A block of data:
__________

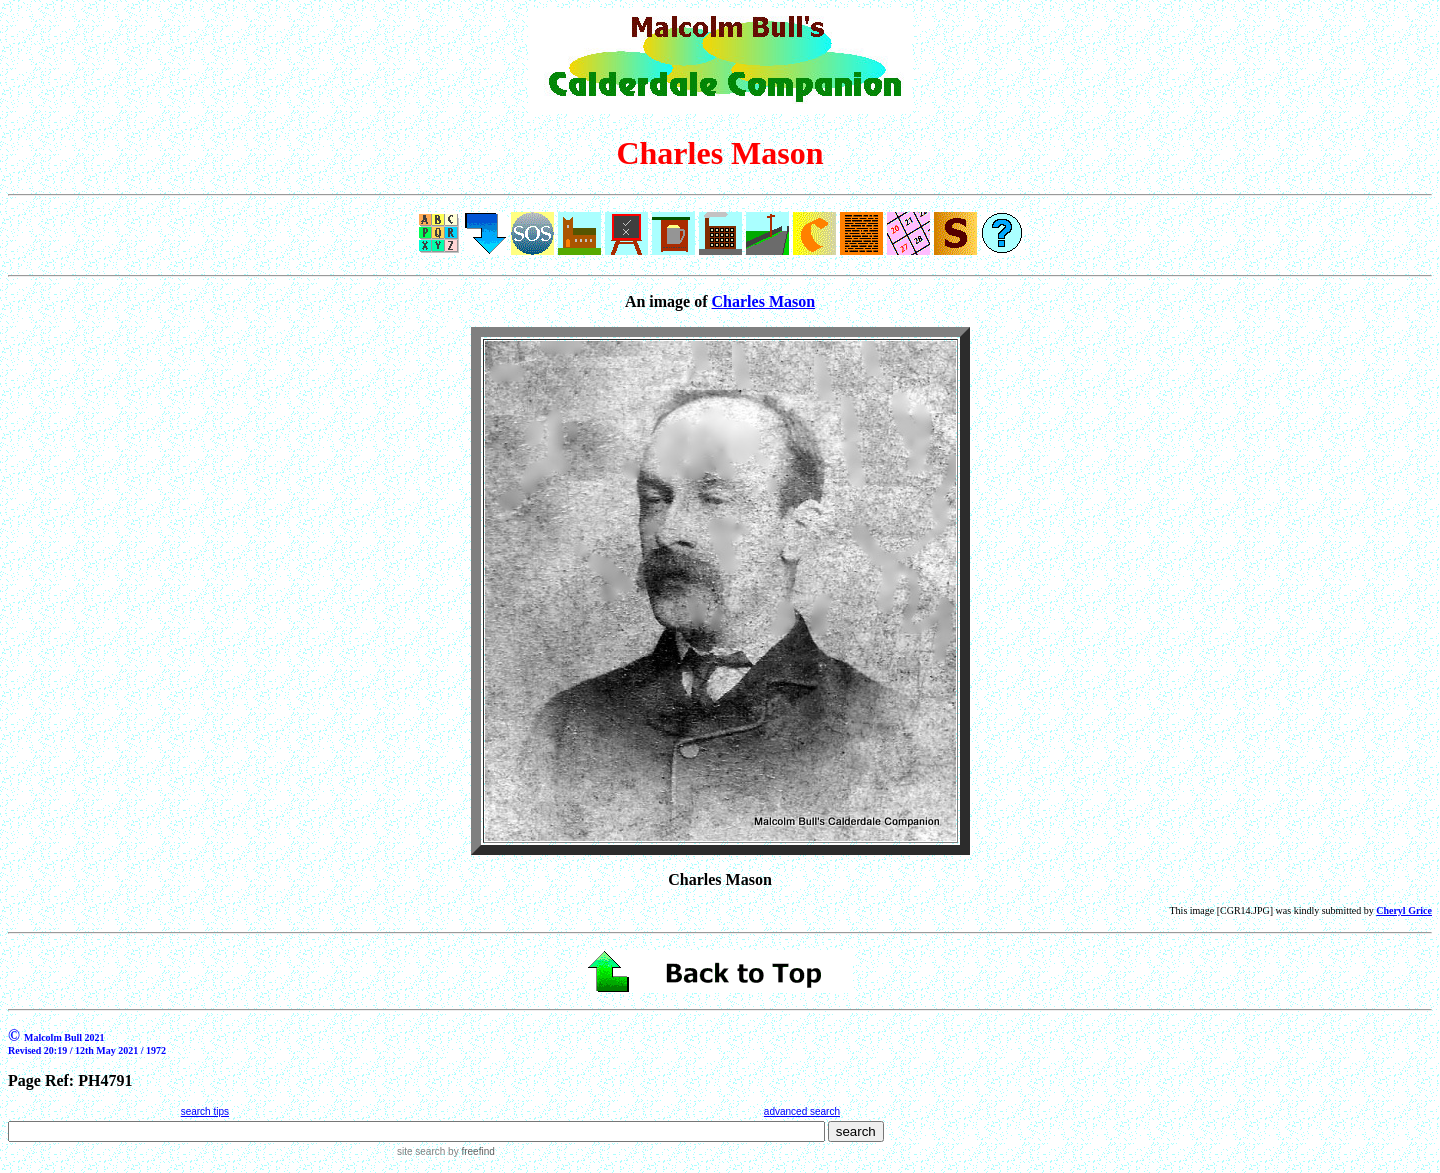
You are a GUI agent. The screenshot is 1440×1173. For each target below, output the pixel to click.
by (469, 1151)
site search (421, 1151)
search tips (205, 1111)
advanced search (802, 1111)
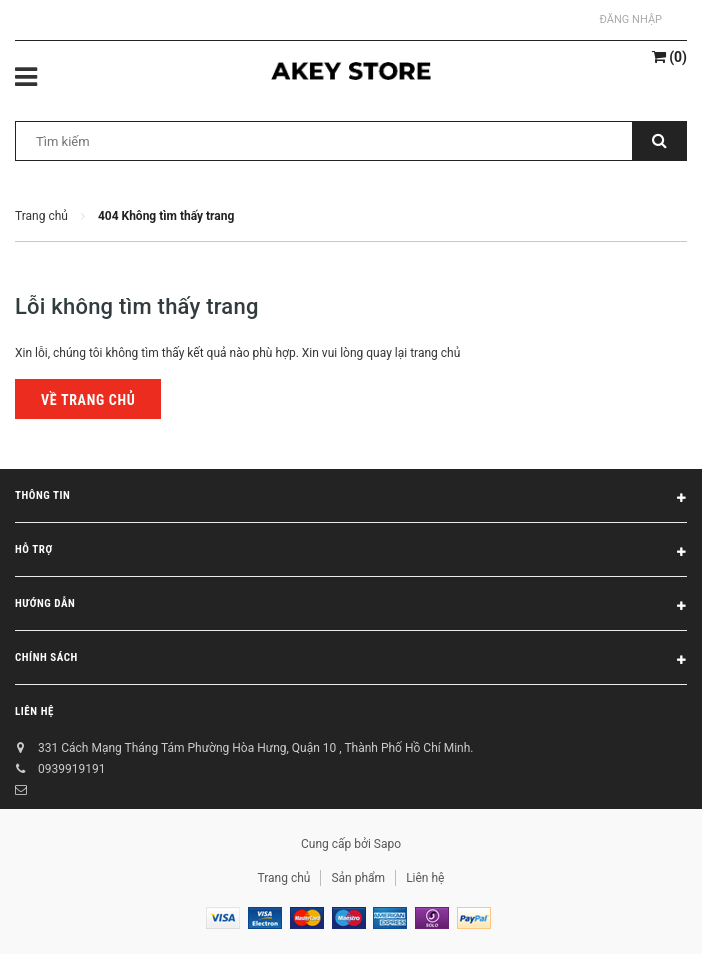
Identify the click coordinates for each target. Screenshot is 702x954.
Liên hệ (34, 711)
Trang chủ (284, 878)
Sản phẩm (358, 878)
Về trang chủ (88, 400)
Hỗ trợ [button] (351, 553)
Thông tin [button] (351, 499)
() (669, 57)
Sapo (387, 844)
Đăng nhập (631, 19)
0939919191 (71, 769)
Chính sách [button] (351, 661)
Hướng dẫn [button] (351, 607)
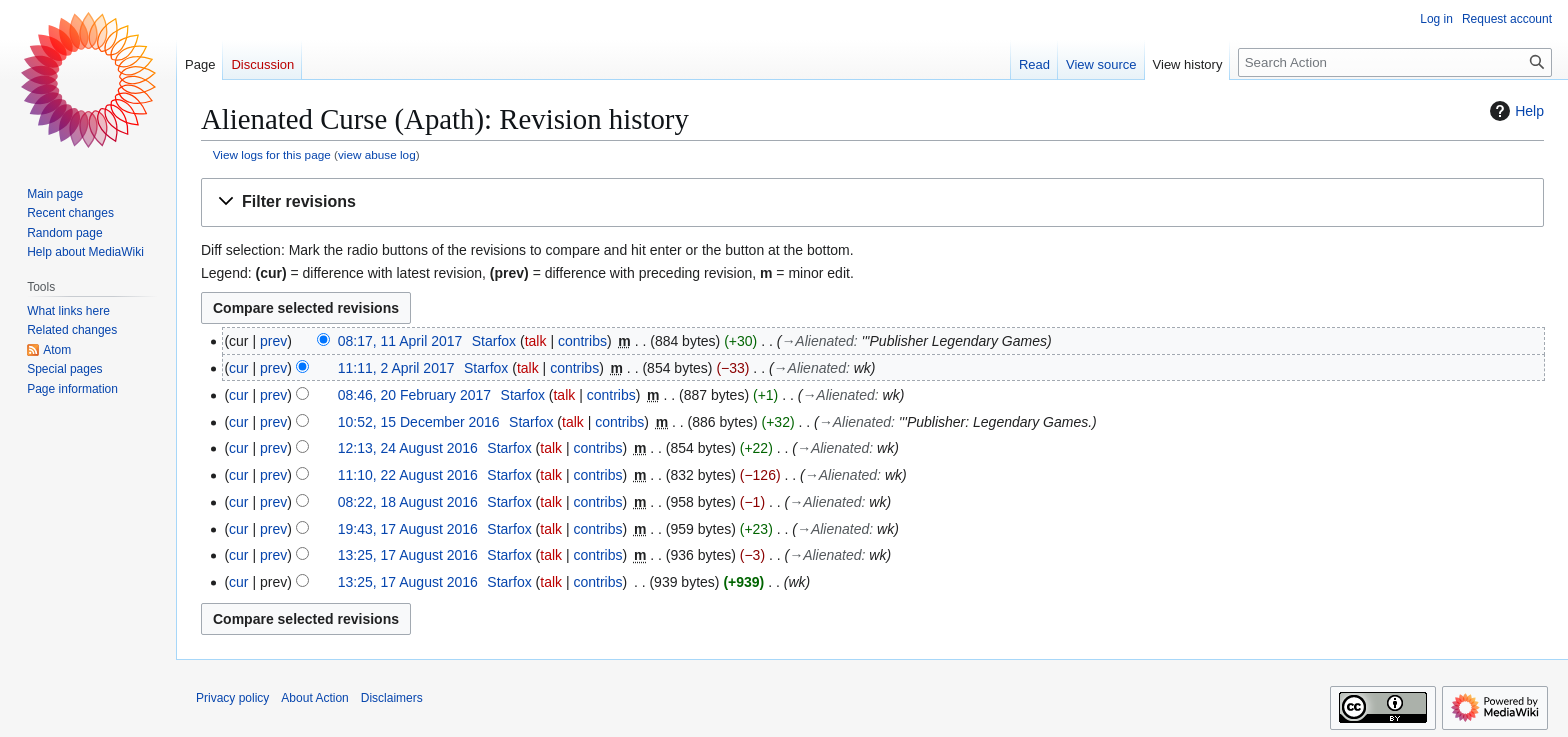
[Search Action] (1395, 62)
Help (1514, 111)
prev (273, 341)
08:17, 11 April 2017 (400, 341)
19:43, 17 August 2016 (408, 529)
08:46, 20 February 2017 (414, 395)
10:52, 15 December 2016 (419, 422)
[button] (872, 202)
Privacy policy (232, 698)
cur (238, 368)
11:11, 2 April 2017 (396, 368)
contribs (582, 341)
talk (536, 341)
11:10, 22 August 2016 (408, 475)
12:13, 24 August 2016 (408, 448)
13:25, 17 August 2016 (408, 555)
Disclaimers (392, 698)
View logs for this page (272, 154)
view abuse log (377, 154)
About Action (314, 698)
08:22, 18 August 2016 (408, 502)
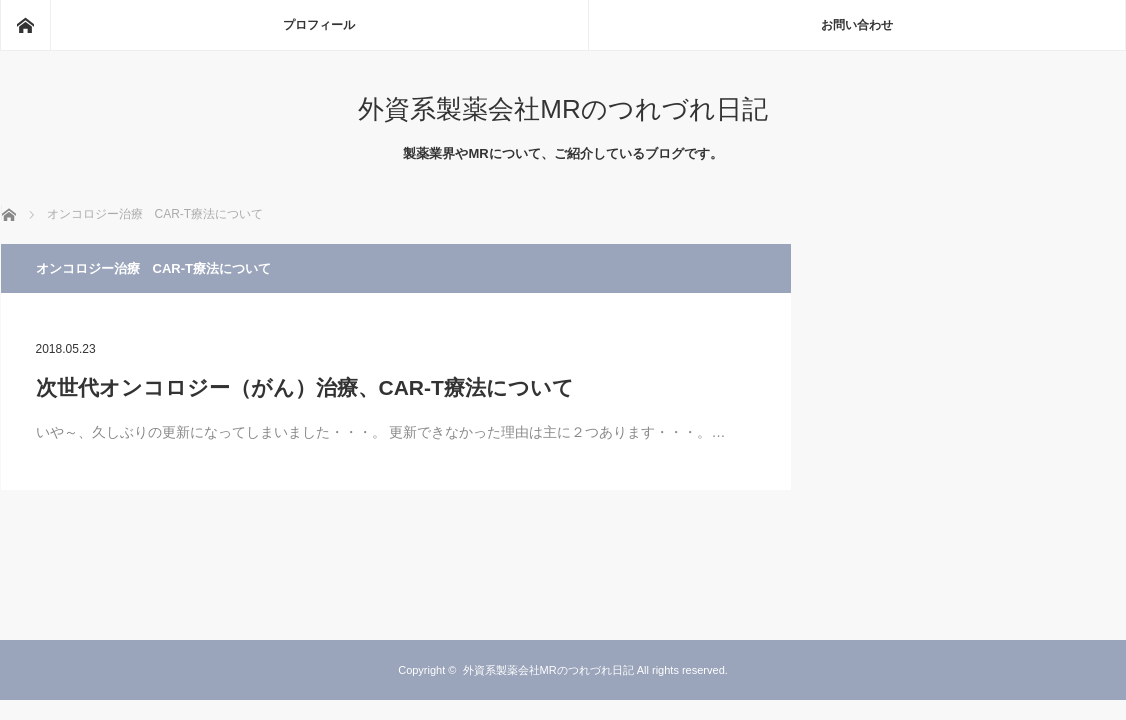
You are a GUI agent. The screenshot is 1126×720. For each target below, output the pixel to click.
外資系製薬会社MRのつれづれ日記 (562, 109)
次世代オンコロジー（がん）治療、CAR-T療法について (305, 387)
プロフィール (319, 25)
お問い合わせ (857, 25)
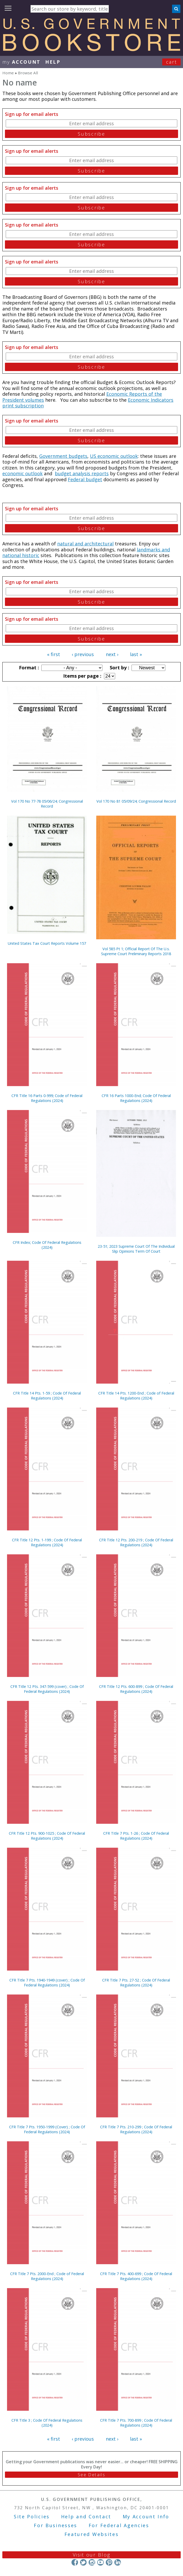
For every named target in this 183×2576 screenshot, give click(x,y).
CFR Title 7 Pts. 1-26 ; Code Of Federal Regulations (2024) (136, 1836)
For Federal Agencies (119, 2525)
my (21, 62)
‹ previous (83, 654)
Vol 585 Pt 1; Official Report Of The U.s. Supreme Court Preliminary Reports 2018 (136, 951)
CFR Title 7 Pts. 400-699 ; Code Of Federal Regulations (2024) (136, 2276)
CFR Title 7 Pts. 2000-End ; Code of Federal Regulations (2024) (47, 2276)
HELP (53, 62)
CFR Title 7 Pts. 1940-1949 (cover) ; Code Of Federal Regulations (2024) (47, 1982)
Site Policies (32, 2516)
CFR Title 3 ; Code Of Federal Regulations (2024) (46, 2423)
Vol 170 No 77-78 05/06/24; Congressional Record (47, 804)
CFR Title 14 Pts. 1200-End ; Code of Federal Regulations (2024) (136, 1396)
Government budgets (63, 456)
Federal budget (85, 479)
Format (28, 667)
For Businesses (55, 2525)
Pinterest (109, 2562)
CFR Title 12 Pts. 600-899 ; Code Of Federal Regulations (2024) (136, 1689)
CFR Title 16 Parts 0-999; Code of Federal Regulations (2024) (46, 1098)
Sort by (119, 667)
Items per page (81, 676)
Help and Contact (86, 2516)
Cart (171, 62)
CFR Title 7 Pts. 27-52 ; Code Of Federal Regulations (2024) (136, 1982)
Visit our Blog (91, 2555)
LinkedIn (117, 2562)
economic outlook (22, 473)
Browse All (28, 72)
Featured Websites (91, 2534)
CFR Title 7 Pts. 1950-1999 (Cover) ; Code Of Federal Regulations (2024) (47, 2129)
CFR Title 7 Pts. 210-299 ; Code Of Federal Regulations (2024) (136, 2129)
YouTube (100, 2562)
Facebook (74, 2562)
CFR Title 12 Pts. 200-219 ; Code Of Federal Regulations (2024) (136, 1542)
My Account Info (146, 2516)
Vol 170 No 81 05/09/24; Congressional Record (136, 801)
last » (136, 654)
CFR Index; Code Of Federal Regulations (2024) (47, 1245)
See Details (91, 2475)
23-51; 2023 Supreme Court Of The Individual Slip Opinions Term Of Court (136, 1249)
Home (8, 72)
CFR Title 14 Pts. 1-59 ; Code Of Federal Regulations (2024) (47, 1396)
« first (53, 654)
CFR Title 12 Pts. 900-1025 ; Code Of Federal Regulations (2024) (47, 1836)
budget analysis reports (82, 473)
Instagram (92, 2562)
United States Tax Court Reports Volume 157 (47, 943)
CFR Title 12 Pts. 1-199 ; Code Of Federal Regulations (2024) (47, 1542)
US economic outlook (114, 456)
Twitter (83, 2562)
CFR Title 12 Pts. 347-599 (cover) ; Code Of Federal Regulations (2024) (47, 1689)
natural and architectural (85, 543)
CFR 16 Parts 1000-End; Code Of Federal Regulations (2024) (136, 1098)
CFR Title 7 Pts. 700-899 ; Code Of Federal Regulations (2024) (136, 2423)
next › (112, 654)
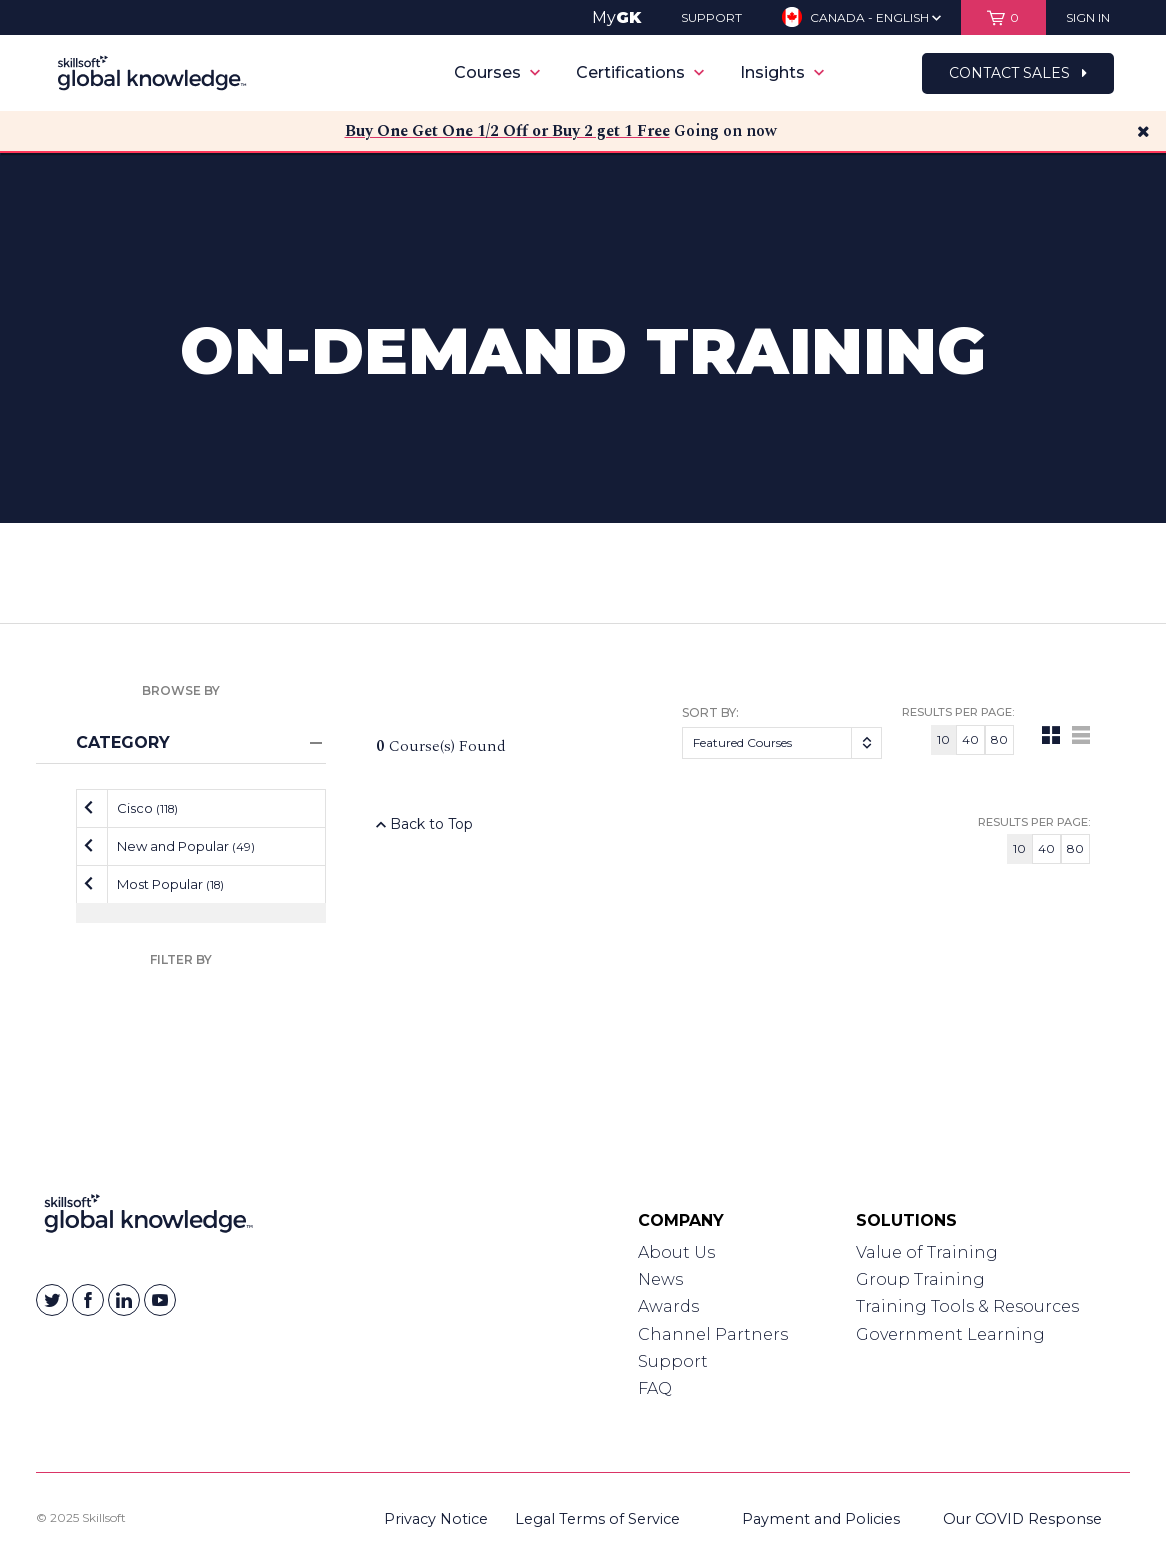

__________

Task goal:
Could you format every line of the items above as a Markdown table with the columns "n" for the row number and "Line" for the line, skipping blank lines and leaving the pictures out?

The reply:
| n | Line |
|---|---|
| 1 | You are a GUI agent. The screenshot is 1440×1173. For each target below, output the pixel to click. |
| 2 | by (469, 1151) |
| 3 | site search (421, 1151) |
| 4 | search tips (205, 1111) |
| 5 | advanced search (802, 1111) |
| 6 | Identify the click coordinates for each target. Screenshot is 702x954. |
| 7 | Liên hệ (34, 711) |
| 8 | Trang chủ (284, 878) |
| 9 | Sản phẩm (358, 878) |
| 10 | Về trang chủ (88, 400) |
| 11 | Hỗ trợ [button] (351, 553) |
| 12 | Thông tin [button] (351, 499) |
| 13 | () (669, 57) |
| 14 | Sapo (387, 844) |
| 15 | Đăng nhập (631, 19) |
| 16 | 0939919191 (71, 769) |
| 17 | Chính sách [button] (351, 661) |
| 18 | Hướng dẫn [button] (351, 607) |
| 19 | [Search Action] (1395, 62) |
| 20 | Help (1514, 111) |
| 21 | prev (273, 341) |
| 22 | 08:17, 11 April 2017 (400, 341) |
| 23 | 19:43, 17 August 2016 (408, 529) |
| 24 | 08:46, 20 February 2017 (414, 395) |
| 25 | 10:52, 15 December 2016 (419, 422) |
| 26 | [button] (872, 202) |
| 27 | Privacy policy (232, 698) |
| 28 | cur (238, 368) |
| 29 | 11:11, 2 April 2017 (396, 368) |
| 30 | contribs (582, 341) |
| 31 | talk (536, 341) |
| 32 | 11:10, 22 August 2016 (408, 475) |
| 33 | 12:13, 24 August 2016 (408, 448) |
| 34 | 13:25, 17 August 2016 (408, 555) |
| 35 | Disclaimers (392, 698) |
| 36 | View logs for this page (272, 154) |
| 37 | view abuse log (377, 154) |
| 38 | About Action (314, 698) |
| 39 | 08:22, 18 August 2016 (408, 502) |
| 40 | You are a GUI agent. The screenshot is 1126×720. For each target below, output the pixel to click. |
| 41 | 外資系製薬会社MRのつれづれ日記 (562, 109) |
| 42 | 次世代オンコロジー（がん）治療、CAR-T療法について (305, 387) |
| 43 | プロフィール (319, 25) |
| 44 | お問い合わせ (857, 25) |
| 45 | For every named target in this 183×2576 screenshot, give click(x,y). |
| 46 | CFR Title 7 Pts. 1-26 ; Code Of Federal Regulations (2024) (136, 1836) |
| 47 | For Federal Agencies (119, 2525) |
| 48 | my (21, 62) |
| 49 | ‹ previous (83, 654) |
| 50 | Vol 585 Pt 1; Official Report Of The U.s. Supreme Court Preliminary Reports 2018 (136, 951) |
| 51 | CFR Title 7 Pts. 400-699 ; Code Of Federal Regulations (2024) (136, 2276) |
| 52 | CFR Title 7 Pts. 2000-End ; Code of Federal Regulations (2024) (47, 2276) |
| 53 | HELP (53, 62) |
| 54 | CFR Title 7 Pts. 1940-1949 (cover) ; Code Of Federal Regulations (2024) (47, 1982) |
| 55 | Site Policies (32, 2516) |
| 56 | CFR Title 3 ; Code Of Federal Regulations (2024) (46, 2423) |
| 57 | Vol 170 No 77-78 05/06/24; Congressional Record (47, 804) |
| 58 | CFR Title 14 Pts. 1200-End ; Code of Federal Regulations (2024) (136, 1396) |
| 59 | Government budgets (63, 456) |
| 60 | Federal budget (85, 479) |
| 61 | Format (28, 667) |
| 62 | For Businesses (55, 2525) |
| 63 | Pinterest (109, 2562) |
| 64 | CFR Title 12 Pts. 600-899 ; Code Of Federal Regulations (2024) (136, 1689) |
| 65 | CFR Title 16 Parts 0-999; Code of Federal Regulations (2024) (46, 1098) |
| 66 | Sort by (119, 667) |
| 67 | Items per page (81, 676) |
| 68 | Help and Contact (86, 2516) |
| 69 | Cart (171, 62) |
| 70 | CFR Title 7 Pts. 27-52 ; Code Of Federal Regulations (2024) (136, 1982) |
| 71 | Visit our Blog (91, 2555) |
| 72 | LinkedIn (117, 2562) |
| 73 | economic outlook (22, 473) |
| 74 | Browse All (28, 72) |
| 75 | Featured Websites (91, 2534) |
| 76 | CFR Title 7 Pts. 1950-1999 (Cover) ; Code Of Federal Regulations (2024) (47, 2129) |
| 77 | CFR Title 7 Pts. 210-299 ; Code Of Federal Regulations (2024) (136, 2129) |
| 78 | YouTube (100, 2562) |
| 79 | Facebook (74, 2562) |
| 80 | CFR Title 12 Pts. 200-219 ; Code Of Federal Regulations (2024) (136, 1542) |
| 81 | My Account Info (146, 2516) |
| 82 | Vol 170 No 81 05/09/24; Congressional Record (136, 801) |
| 83 | last » (136, 654) |
| 84 | CFR Index; Code Of Federal Regulations (2024) (47, 1245) |
| 85 | See Details (91, 2475) |
| 86 | 23-51; 2023 Supreme Court Of The Individual Slip Opinions Term Of Court (136, 1249) |
| 87 | Home (8, 72) |
| 88 | CFR Title 14 Pts. 1-59 ; Code Of Federal Regulations (2024) (47, 1396) |
| 89 | « first (53, 654) |
| 90 | CFR Title 12 Pts. 900-1025 ; Code Of Federal Regulations (2024) (47, 1836) |
| 91 | budget analysis reports (82, 473) |
| 92 | Instagram (92, 2562) |
| 93 | United States Tax Court Reports Volume 157 (47, 943) |
| 94 | CFR Title 12 Pts. 1-199 ; Code Of Federal Regulations (2024) (47, 1542) |
| 95 | US economic outlook (114, 456) |
| 96 | Twitter (83, 2562) |
| 97 | CFR Title 12 Pts. 347-599 (cover) ; Code Of Federal Regulations (2024) (47, 1689) |
| 98 | natural and architectural (85, 543) |
| 99 | CFR 16 Parts 1000-End; Code Of Federal Regulations (2024) (136, 1098) |
| 100 | CFR Title 7 Pts. 700-899 ; Code Of Federal Regulations (2024) (136, 2423) |
| 101 | next › (112, 654) |